**PROBLEM**:
Swap "field" for "input box" in the rows from the top through the line containing "click(348, 270)", reproducing those rows otherwise unchanged and without the pictures.

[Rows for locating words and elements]
──────────────────────────────
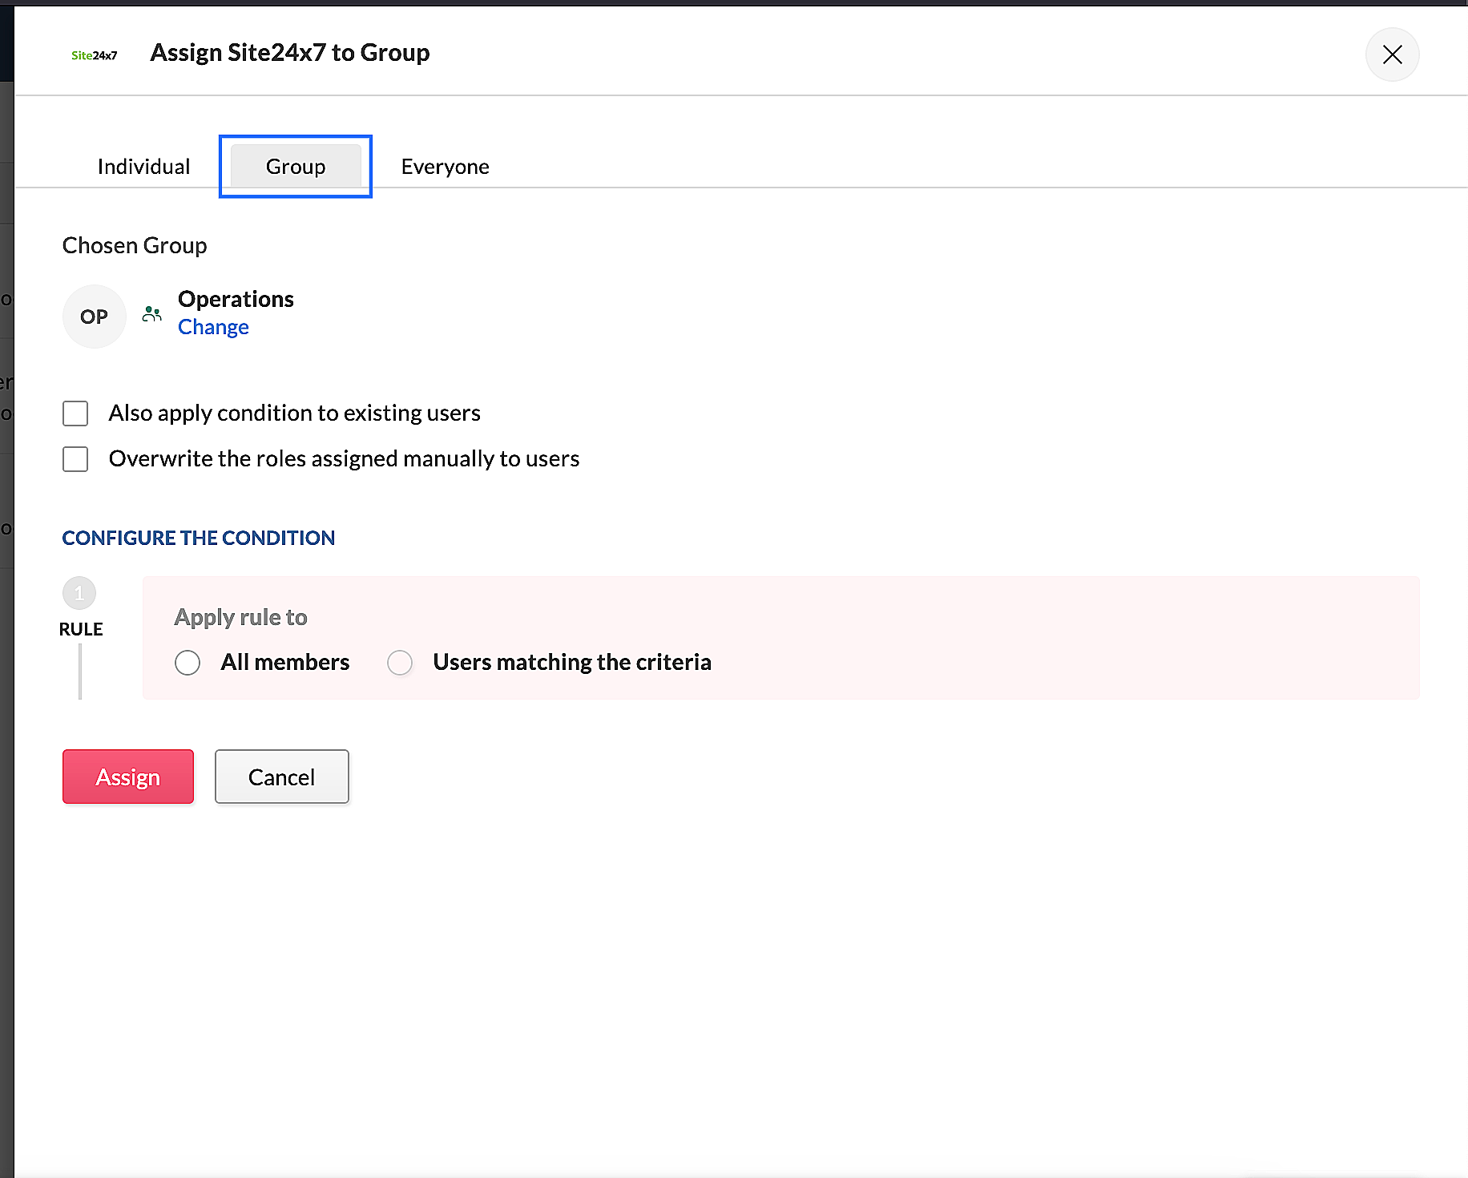Click the OP group avatar circle
The width and height of the screenshot is (1468, 1178).
(94, 317)
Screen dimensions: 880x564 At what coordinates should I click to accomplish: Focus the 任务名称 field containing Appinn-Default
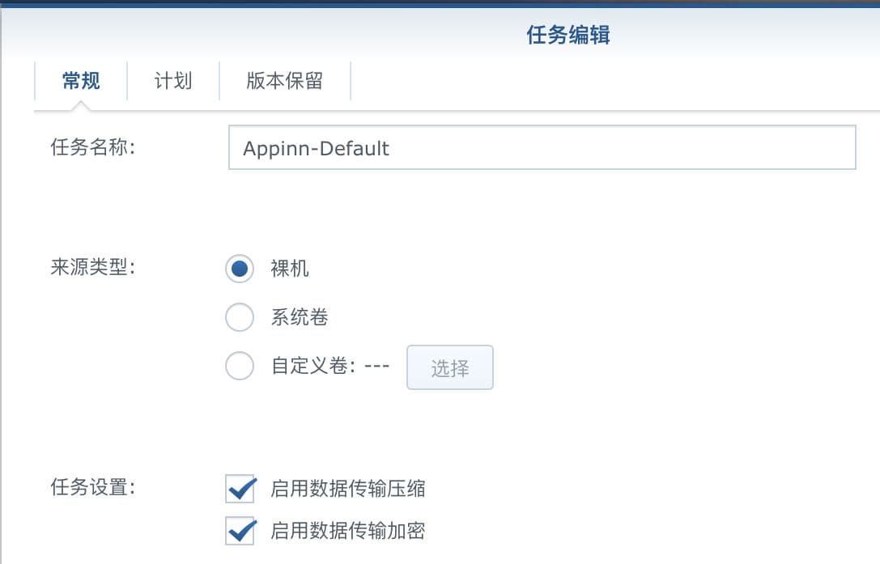click(x=542, y=147)
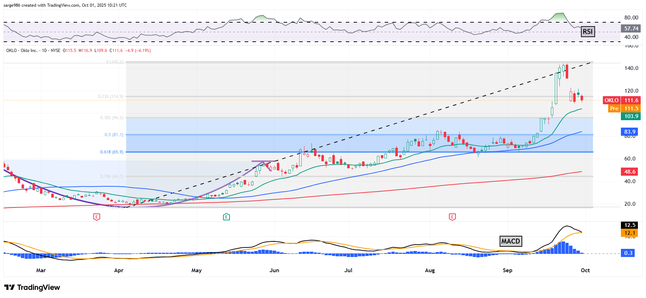Click the Jul label on time axis

click(348, 270)
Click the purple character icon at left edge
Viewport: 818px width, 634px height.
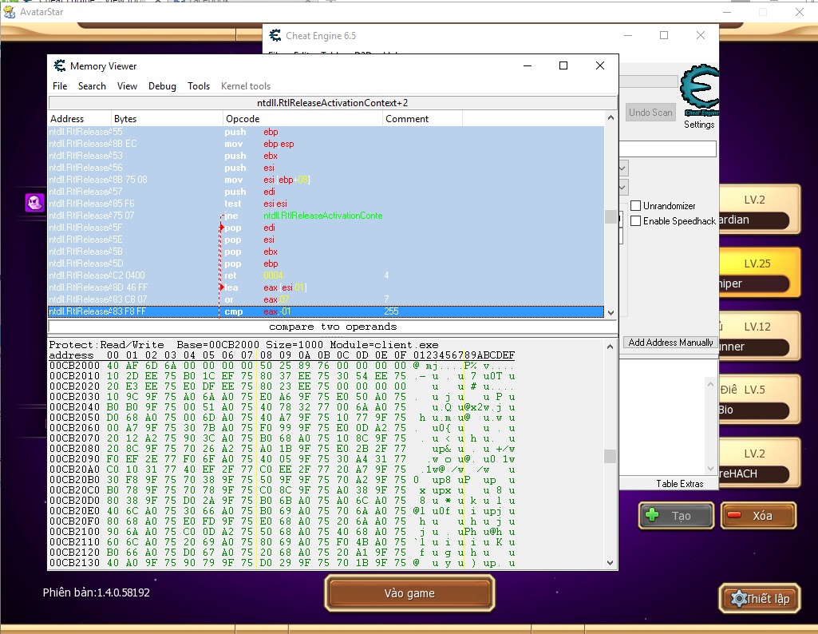coord(34,203)
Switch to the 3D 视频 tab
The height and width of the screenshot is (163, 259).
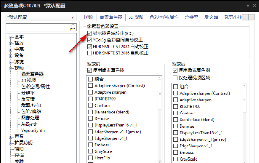coord(135,17)
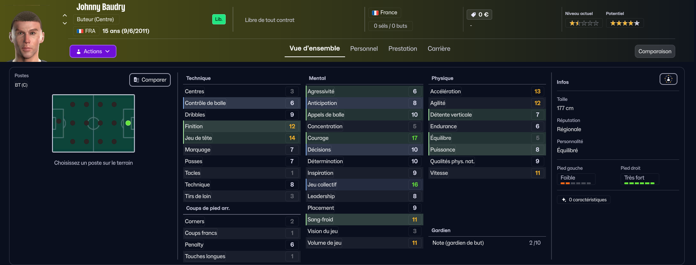Click the Infos panel player icon button
Screen dimensions: 696x265
click(x=668, y=79)
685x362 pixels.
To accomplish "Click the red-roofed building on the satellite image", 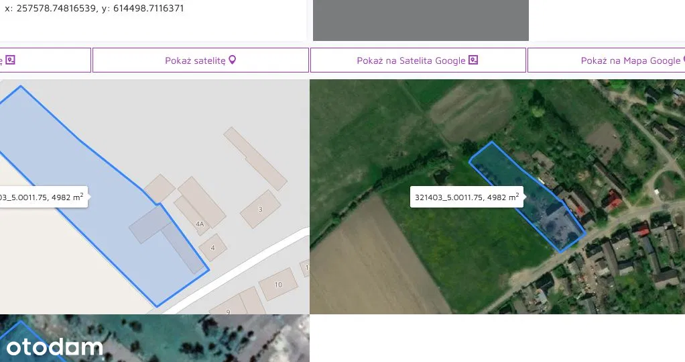I will click(612, 199).
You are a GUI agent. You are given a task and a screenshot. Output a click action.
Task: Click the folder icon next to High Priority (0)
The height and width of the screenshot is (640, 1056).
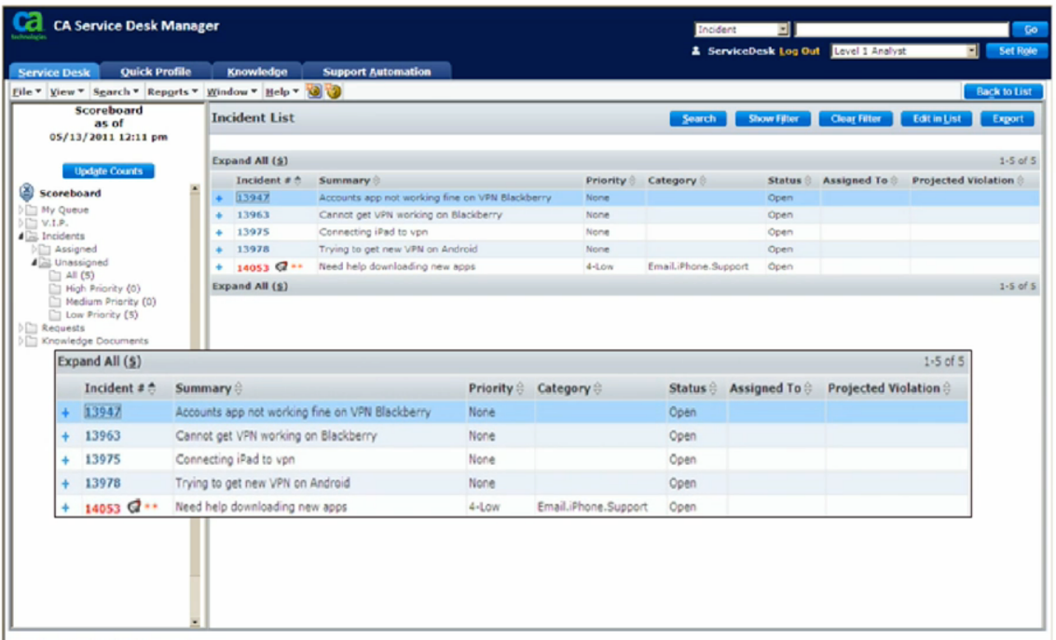[57, 288]
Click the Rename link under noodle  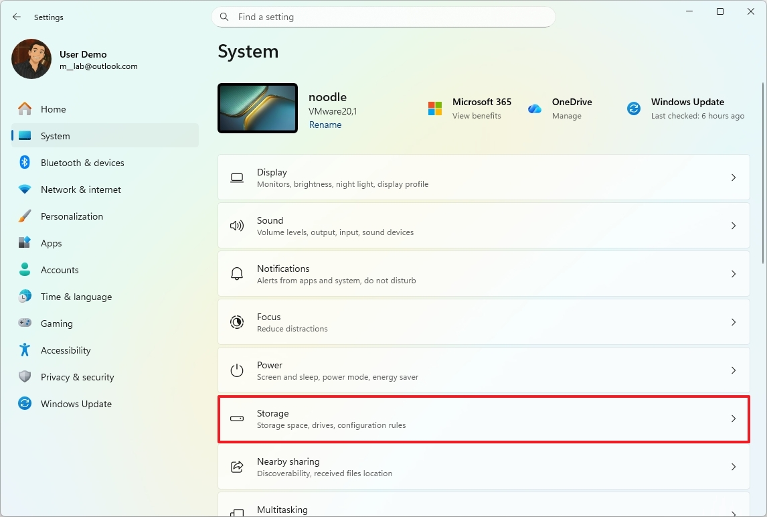point(325,125)
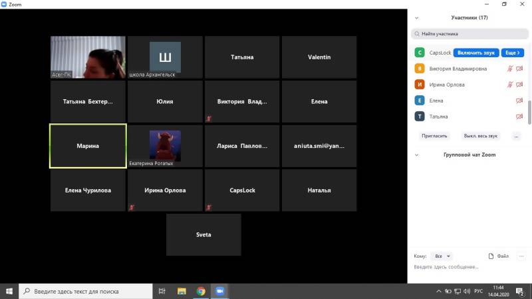Attach a file using Файл icon
The height and width of the screenshot is (299, 532).
click(x=499, y=256)
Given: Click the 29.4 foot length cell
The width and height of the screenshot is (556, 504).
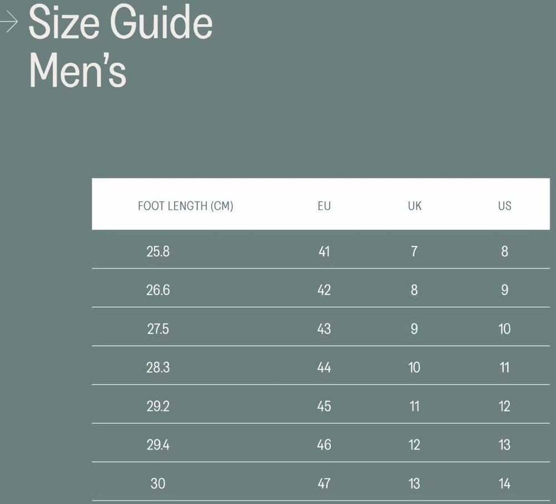Looking at the screenshot, I should (158, 445).
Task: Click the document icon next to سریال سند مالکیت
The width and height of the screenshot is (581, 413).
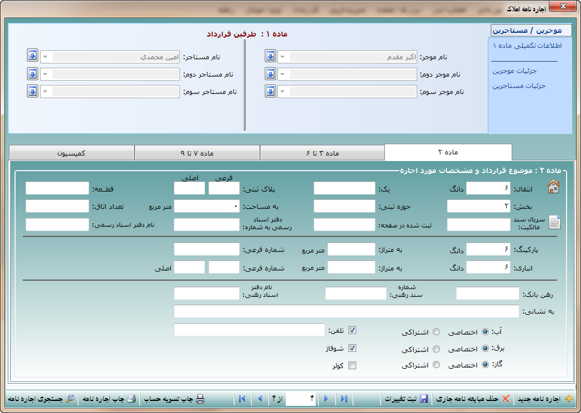Action: (x=555, y=223)
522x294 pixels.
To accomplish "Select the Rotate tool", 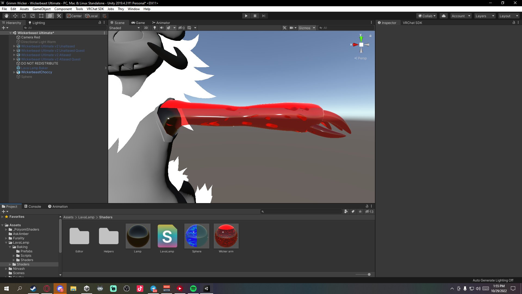I will [24, 16].
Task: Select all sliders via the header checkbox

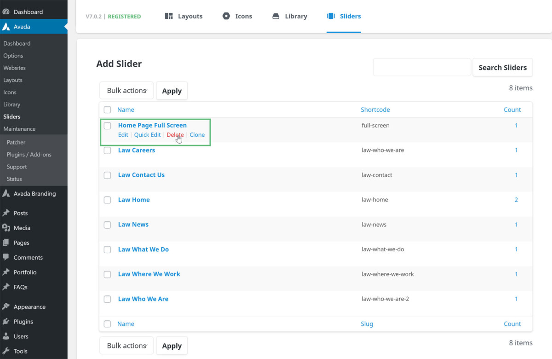Action: 107,110
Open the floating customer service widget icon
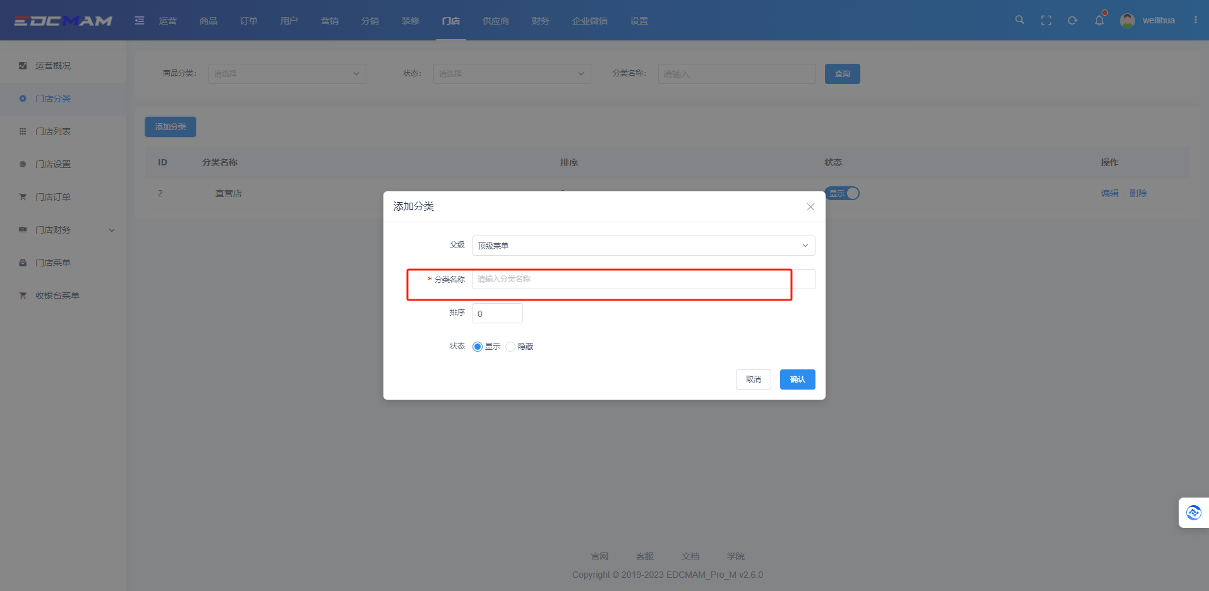 1193,512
──────────────────────────────
**RESULT FOR THIS TASK**:
Click the OP group avatar circle
The width and height of the screenshot is (1468, 1178).
(94, 317)
Screen dimensions: 880x564 At what coordinates should I click to accomplish: Focus the 任务名称 input box containing Appinn-Default
click(x=542, y=147)
Click the Jul label on time axis

click(348, 270)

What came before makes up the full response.